(Stored items)
┌──

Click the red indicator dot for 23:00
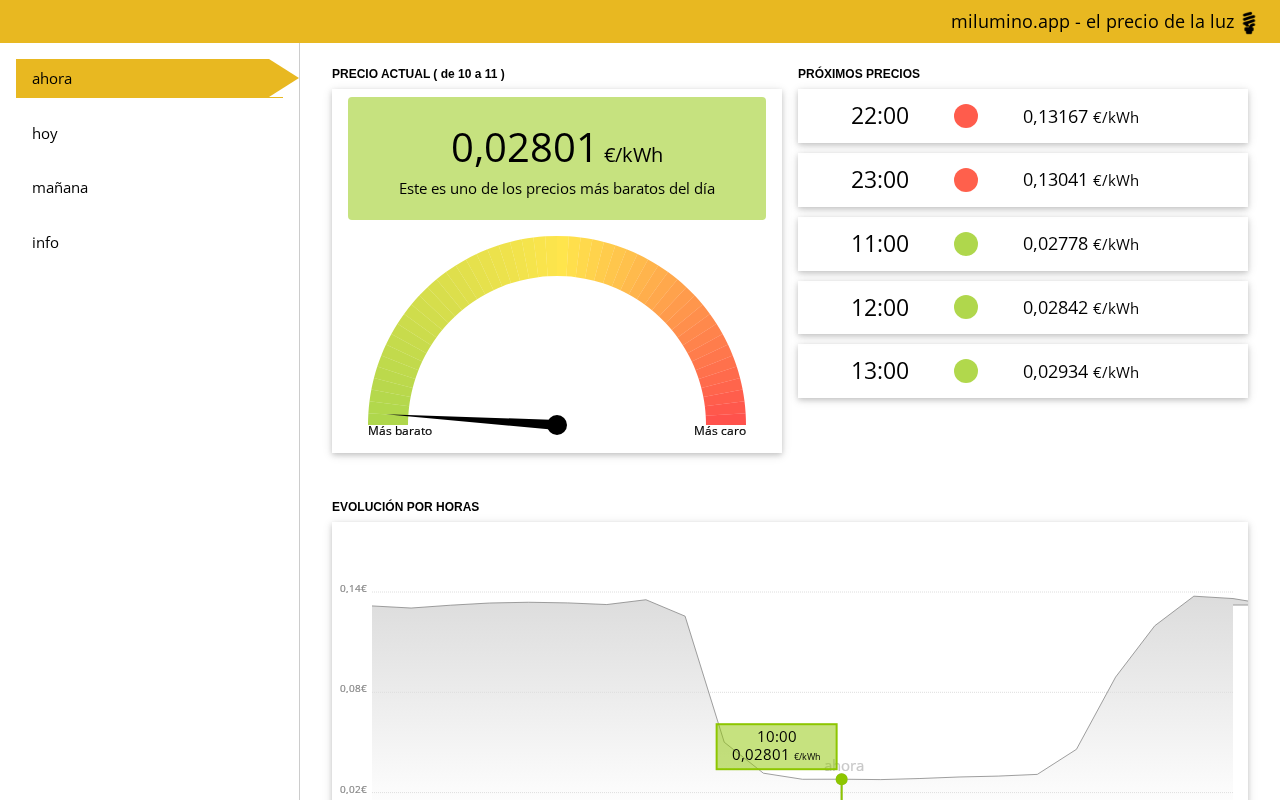coord(966,180)
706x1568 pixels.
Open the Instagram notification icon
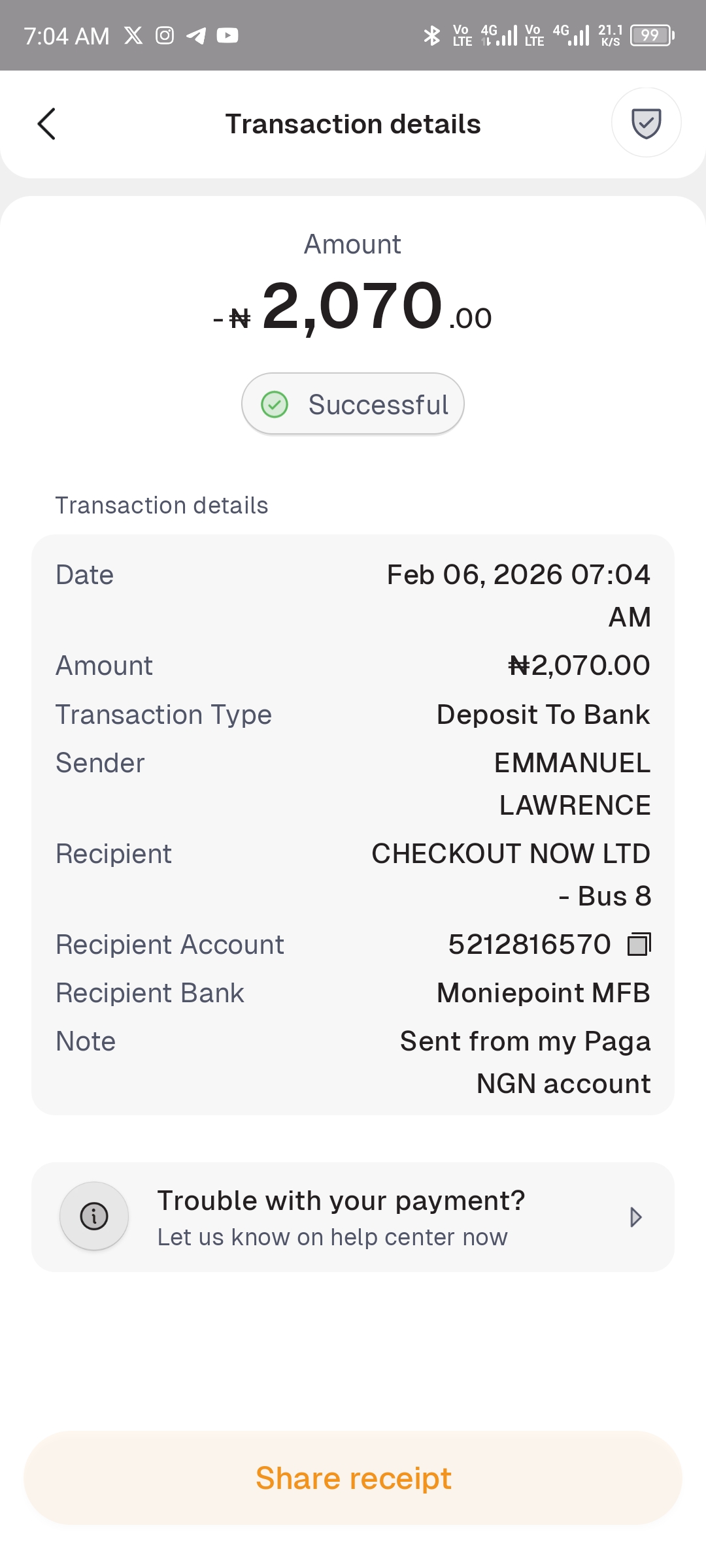point(165,35)
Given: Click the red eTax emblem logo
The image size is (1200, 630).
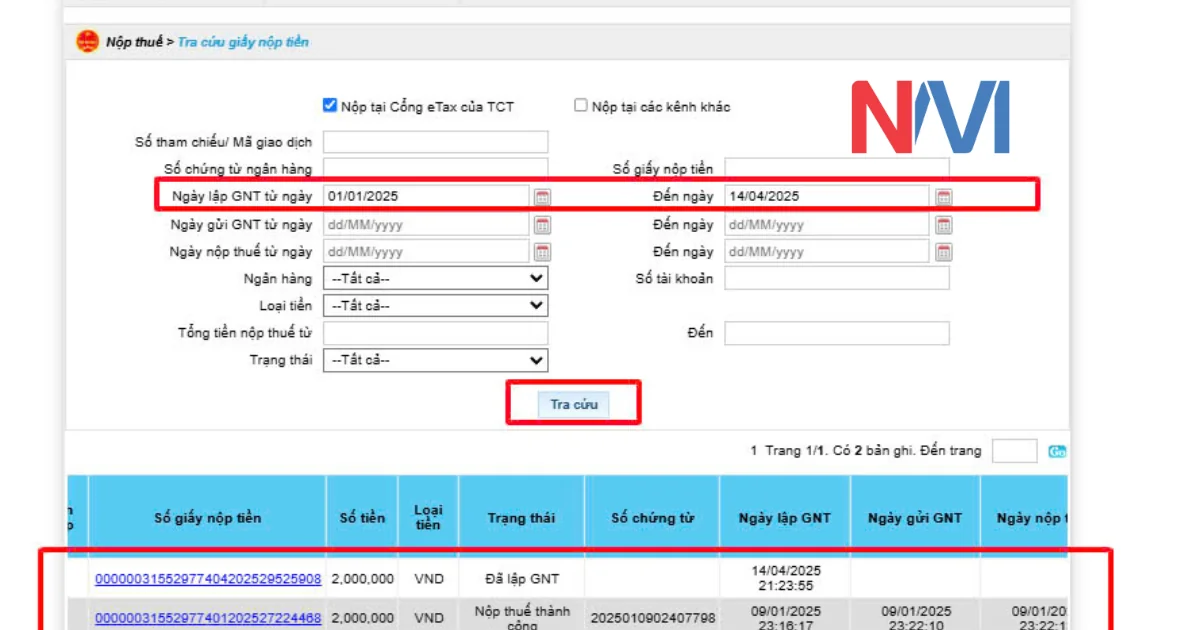Looking at the screenshot, I should pyautogui.click(x=89, y=42).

└──

EXERCISE - Where a record above holds a picture, drop the picture and print the rest exactly.

ANSWER TO THIS PROBLEM -
Click the red indicator dot for 23:00
coord(966,180)
706x1568 pixels.
Open the Instagram notification icon
point(165,35)
Given: Click the red eTax emblem logo
The image size is (1200, 630).
Looking at the screenshot, I should pyautogui.click(x=89, y=42).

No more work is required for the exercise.